The IVDD requires from the manufacturers to design and manufacture devices in such a way that they are suitable for the intended purpose, taking into account generally acknowledged state of the art. The manufacturer should therefore justify why the device is suitable for the intended purpose claimed, in light of the state of the art (MDCG, 2021).
The newly published MDCG Guidance aims at helping manufacturer to fulfill this requirement. Firstly, it defines state of the art, which for the purpose of this guidance, is the developed stage of current technical capability and/or accepted clinical practice, with regards to products, processes and patient management, based on the relevant consolidated findings of science, technology and experience. The state of the art embodies what is currently and generally accepted as good practice in technology and medicine and does not necessarily imply the most technologically advanced solution (MDCG, 2021).

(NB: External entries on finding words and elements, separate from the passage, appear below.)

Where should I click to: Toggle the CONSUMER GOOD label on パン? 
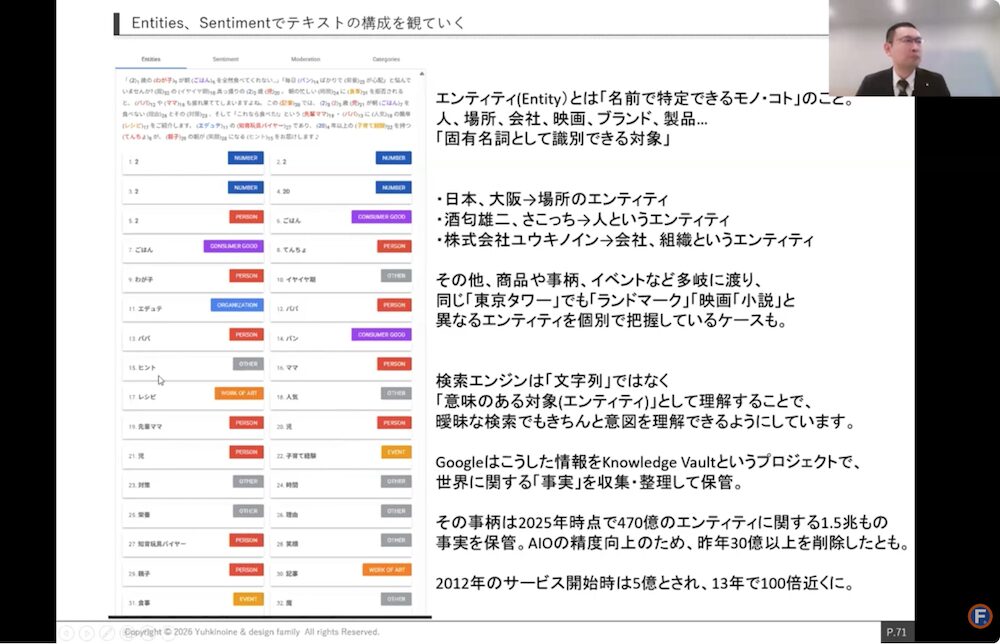(381, 334)

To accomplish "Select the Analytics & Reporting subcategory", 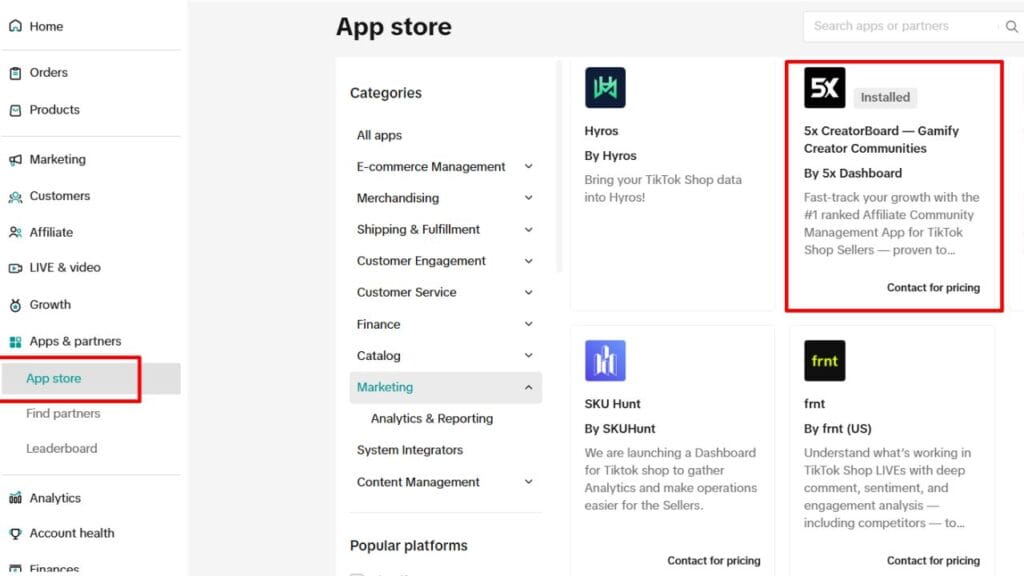I will point(432,419).
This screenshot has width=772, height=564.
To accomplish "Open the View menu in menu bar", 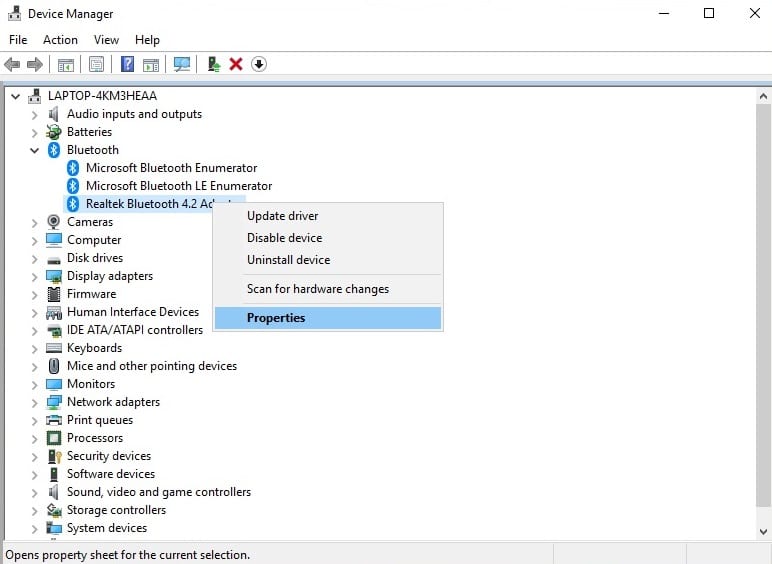I will pyautogui.click(x=106, y=40).
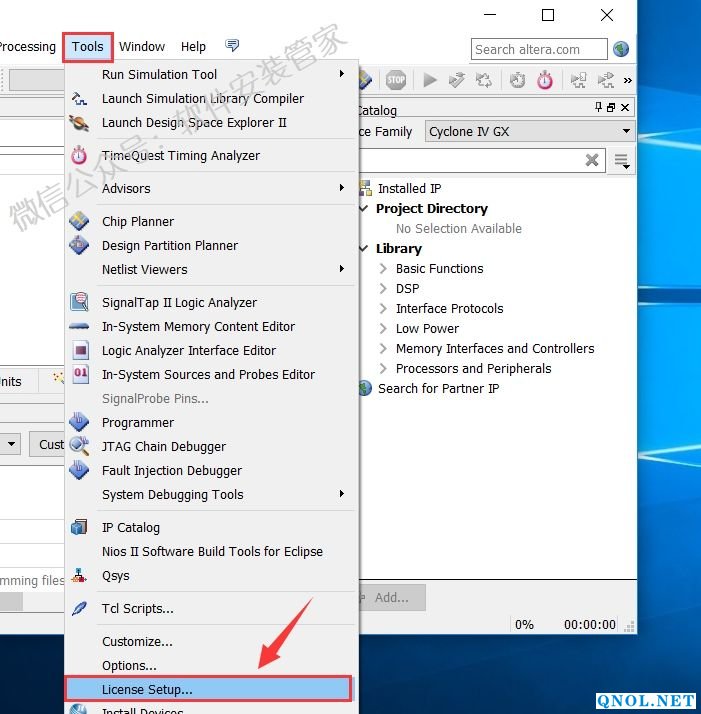Click the Qsys icon in the menu

pyautogui.click(x=80, y=576)
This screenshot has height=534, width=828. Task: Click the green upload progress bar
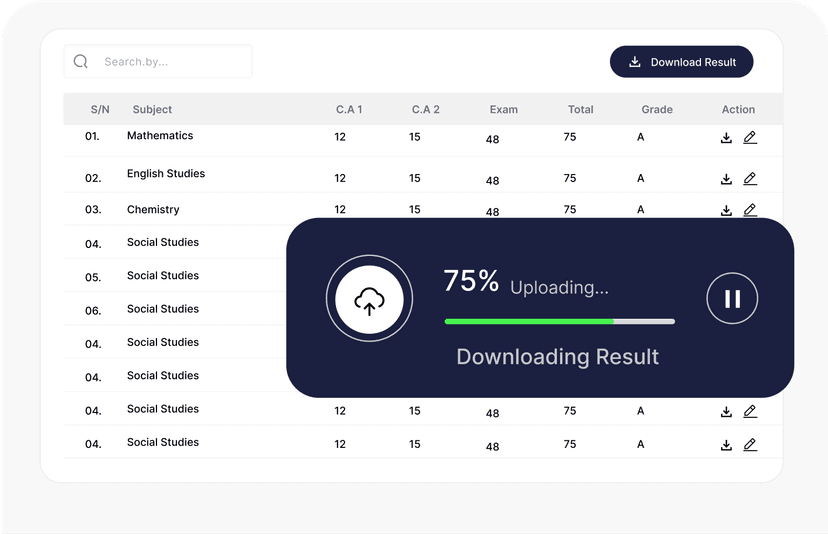[x=529, y=322]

Secondly, it reaffirms the obligation of the manufacturer to clearly specify the device’s intended purpose, considering what levels of performance are needed and what aspects of the state of the art are relevant in light of that particular intended purpose. In addition, the manufacturer is expected to continuously consider the state of the art as relevant new information becomes available and where necessary, update the device’s performance data, adjust the intended purpose, or, if this cannot be done, carefully reassess whether the device actually can be considered in conformity with the requirements of the Directive (MDCG, 2021).

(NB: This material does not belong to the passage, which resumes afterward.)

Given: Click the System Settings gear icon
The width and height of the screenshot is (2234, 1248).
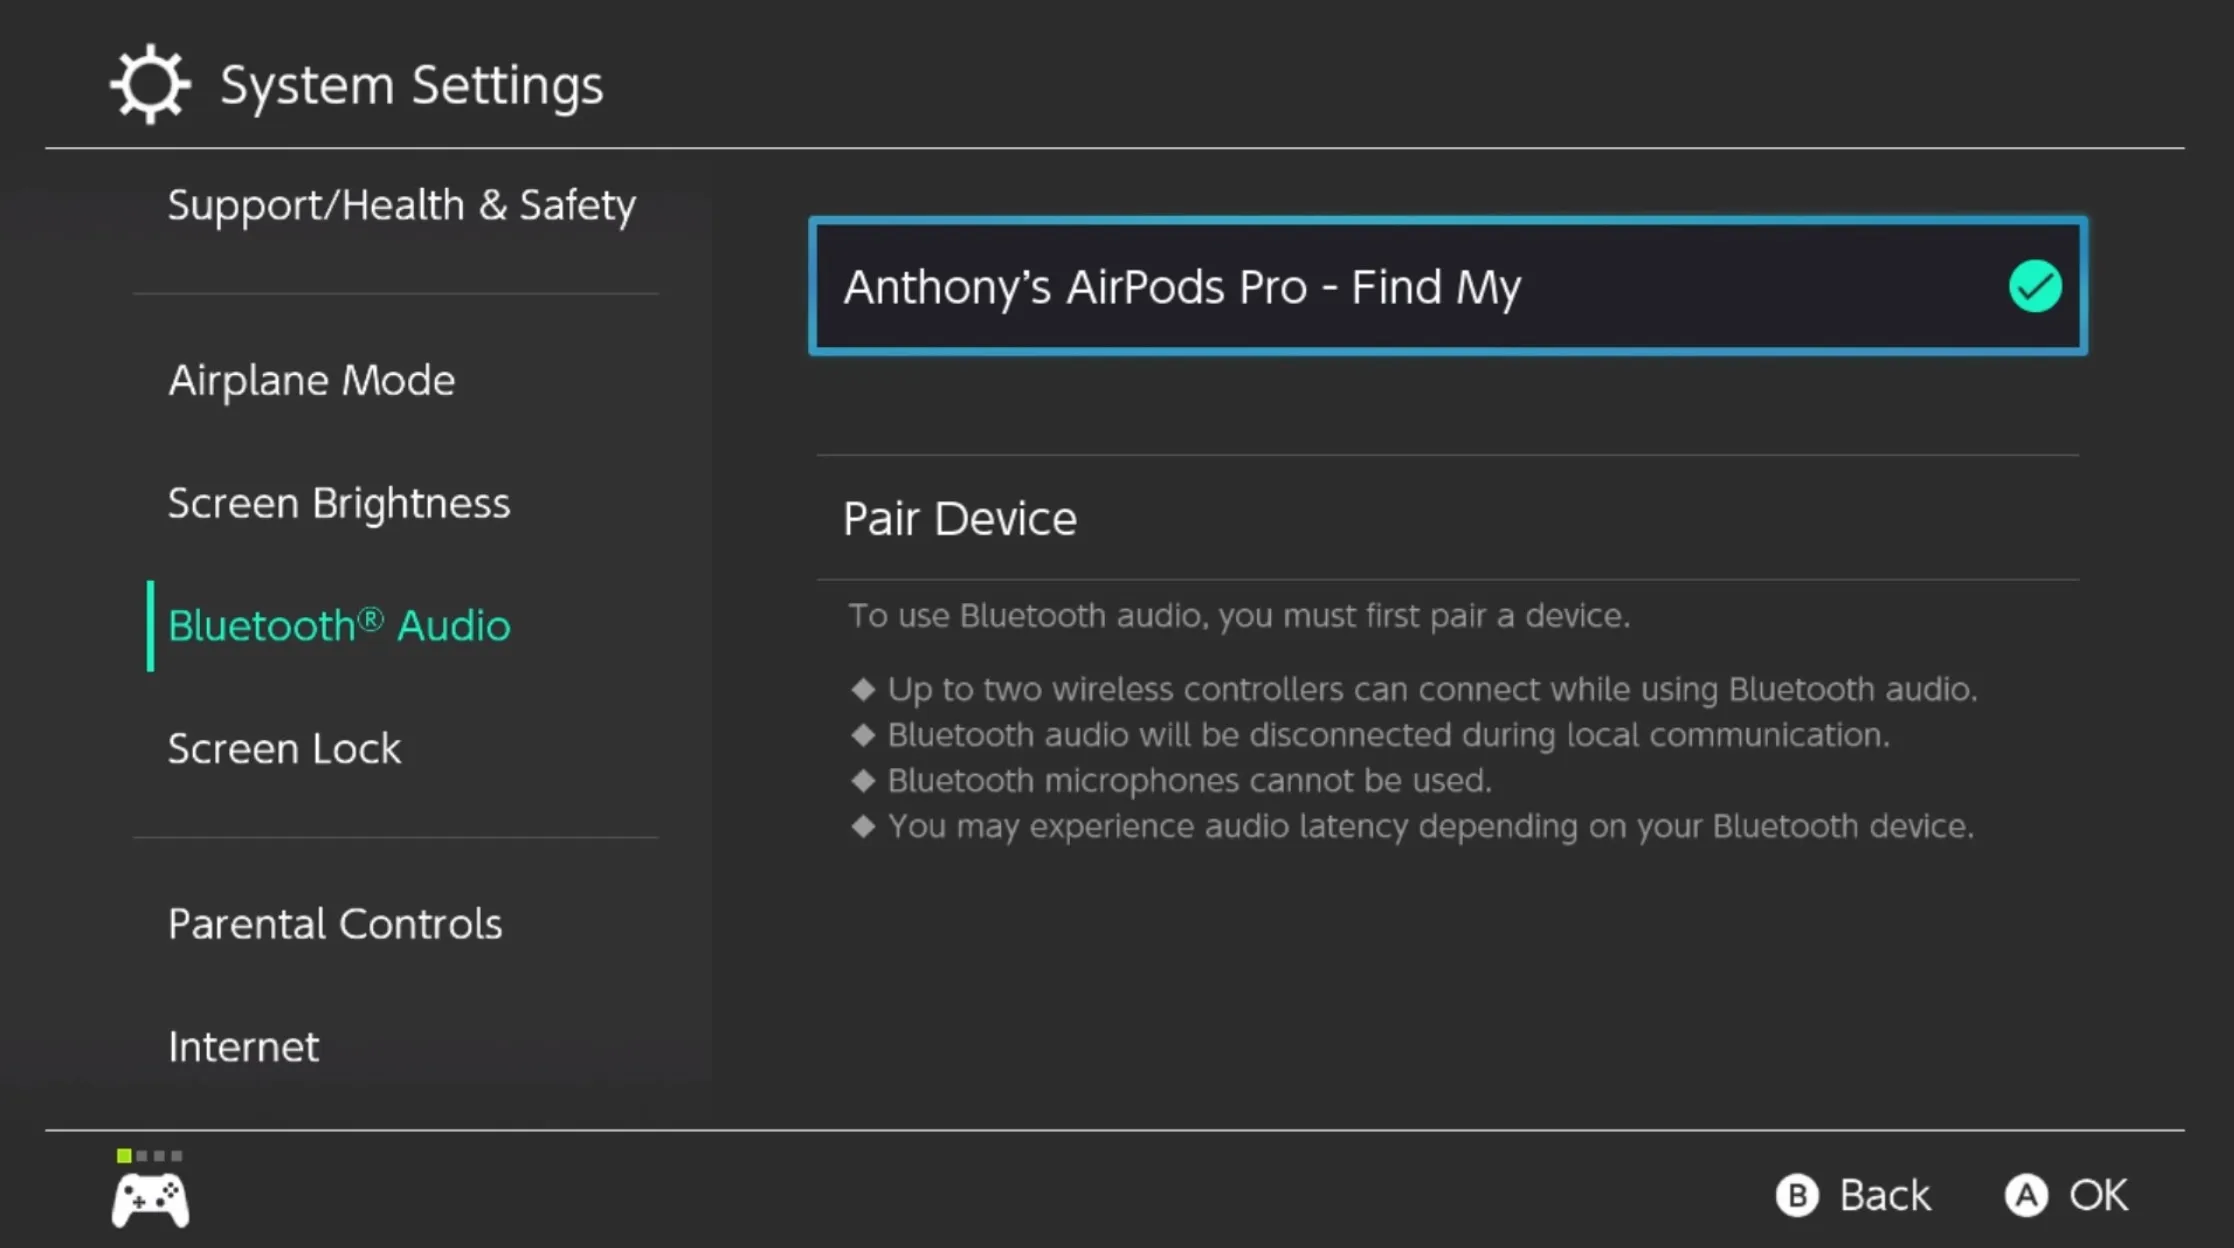Looking at the screenshot, I should pos(150,84).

More specifically, the MDCG recalls the IVDD requirements ‘that devices must achieve the relevant performance, in particular in terms of analytical sensitivity, diagnostic sensitivity, analytical specificity, diagnostic specificity, accuracy, repeatability, reproducibility, including control of known relevant interference, and limits of detection, stated by the manufacturer’.

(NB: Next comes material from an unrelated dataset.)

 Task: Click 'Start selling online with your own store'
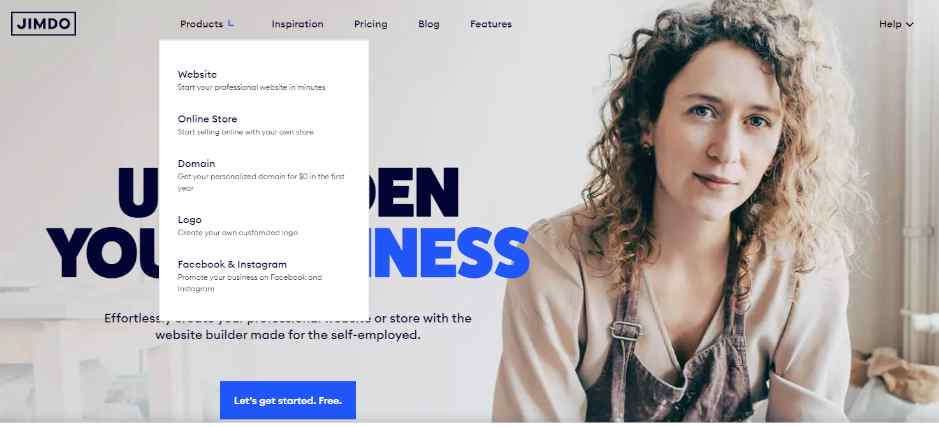coord(246,132)
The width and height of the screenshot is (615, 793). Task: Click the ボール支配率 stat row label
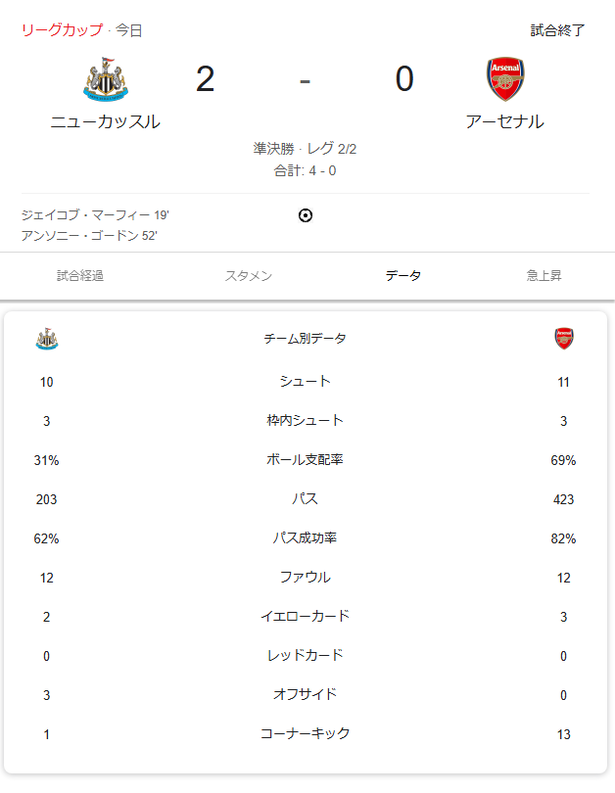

Specifically, for COVID-19 devices, it is always necessary to define the intended purpose and performance of the device in IFUs/labels that should cover aspect of intended user, target population, result interpretation, etc. Furthermore, devices’ technical documentation shall include adequate performance evaluation data demonstrating the performances claimed by the manufacturer; while data should originate from studies conducted in an environment targeted by the assay or result from relevant references. Where there is no reference procedure of higher order, which is the case for virus specific antibodies, the performance evaluation shall be conducted in direct comparison to diagnostic device(s) measuring the same analyte which are estimated as reflecting the “state of the art’’ at the time of the performance study (reference devices). Samples with discrepant test results obtained for the device under evaluation and reference (comparator) device should undergo further investigation (e.g., further assays, patient history) to clarify the probable “true” status, as far as possible (MDCG, 2021).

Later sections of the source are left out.